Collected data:

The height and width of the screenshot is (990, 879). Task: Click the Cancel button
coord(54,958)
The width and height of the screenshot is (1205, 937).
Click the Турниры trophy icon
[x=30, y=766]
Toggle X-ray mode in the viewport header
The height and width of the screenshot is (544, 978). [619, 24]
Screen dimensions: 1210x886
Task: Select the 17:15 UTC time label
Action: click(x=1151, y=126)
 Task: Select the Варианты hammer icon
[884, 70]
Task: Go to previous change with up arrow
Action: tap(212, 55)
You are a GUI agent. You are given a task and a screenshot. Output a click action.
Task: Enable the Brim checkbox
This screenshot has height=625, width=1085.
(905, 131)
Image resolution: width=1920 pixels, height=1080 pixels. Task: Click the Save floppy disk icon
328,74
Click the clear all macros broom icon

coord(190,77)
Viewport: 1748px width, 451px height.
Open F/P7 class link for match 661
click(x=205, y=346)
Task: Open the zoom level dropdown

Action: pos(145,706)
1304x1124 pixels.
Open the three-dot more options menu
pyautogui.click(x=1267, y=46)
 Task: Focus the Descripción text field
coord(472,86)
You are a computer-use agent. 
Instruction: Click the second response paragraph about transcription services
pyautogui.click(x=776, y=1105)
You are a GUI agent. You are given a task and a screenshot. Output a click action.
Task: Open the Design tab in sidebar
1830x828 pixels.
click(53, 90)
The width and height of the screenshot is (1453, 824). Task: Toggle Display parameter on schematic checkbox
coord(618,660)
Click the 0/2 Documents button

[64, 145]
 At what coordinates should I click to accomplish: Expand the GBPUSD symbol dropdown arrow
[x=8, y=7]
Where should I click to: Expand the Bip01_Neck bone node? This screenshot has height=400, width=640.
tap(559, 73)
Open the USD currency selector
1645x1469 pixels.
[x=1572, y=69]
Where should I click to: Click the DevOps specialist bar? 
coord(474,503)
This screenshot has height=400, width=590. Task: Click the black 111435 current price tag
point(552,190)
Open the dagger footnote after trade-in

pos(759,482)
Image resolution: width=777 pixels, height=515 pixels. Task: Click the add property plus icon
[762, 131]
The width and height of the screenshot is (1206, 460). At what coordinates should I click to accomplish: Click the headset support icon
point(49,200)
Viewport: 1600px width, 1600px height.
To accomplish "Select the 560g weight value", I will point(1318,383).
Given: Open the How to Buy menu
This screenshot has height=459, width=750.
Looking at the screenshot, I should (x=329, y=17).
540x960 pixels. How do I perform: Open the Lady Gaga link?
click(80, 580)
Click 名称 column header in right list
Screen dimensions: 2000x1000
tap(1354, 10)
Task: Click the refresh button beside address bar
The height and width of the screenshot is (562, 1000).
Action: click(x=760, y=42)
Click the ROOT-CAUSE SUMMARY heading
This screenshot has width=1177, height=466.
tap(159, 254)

PROMPT: Each line from the one with "Image resolution: width=777" through the end of the entries above is to be returned word for word. Nothing else belongs in the answer.

COMPLETED EXERCISE:
Image resolution: width=777 pixels, height=515 pixels. Task: Click the add property plus icon
[762, 131]
The width and height of the screenshot is (1206, 460). At what coordinates should I click to accomplish: Click the headset support icon
point(49,200)
Viewport: 1600px width, 1600px height.
To accomplish "Select the 560g weight value", I will point(1318,383).
Given: Open the How to Buy menu
This screenshot has height=459, width=750.
Looking at the screenshot, I should (x=329, y=17).
540x960 pixels. How do I perform: Open the Lady Gaga link?
click(80, 580)
Click 名称 column header in right list
Screen dimensions: 2000x1000
tap(1354, 10)
Task: Click the refresh button beside address bar
The height and width of the screenshot is (562, 1000).
Action: click(x=760, y=42)
Click the ROOT-CAUSE SUMMARY heading
This screenshot has width=1177, height=466.
tap(159, 254)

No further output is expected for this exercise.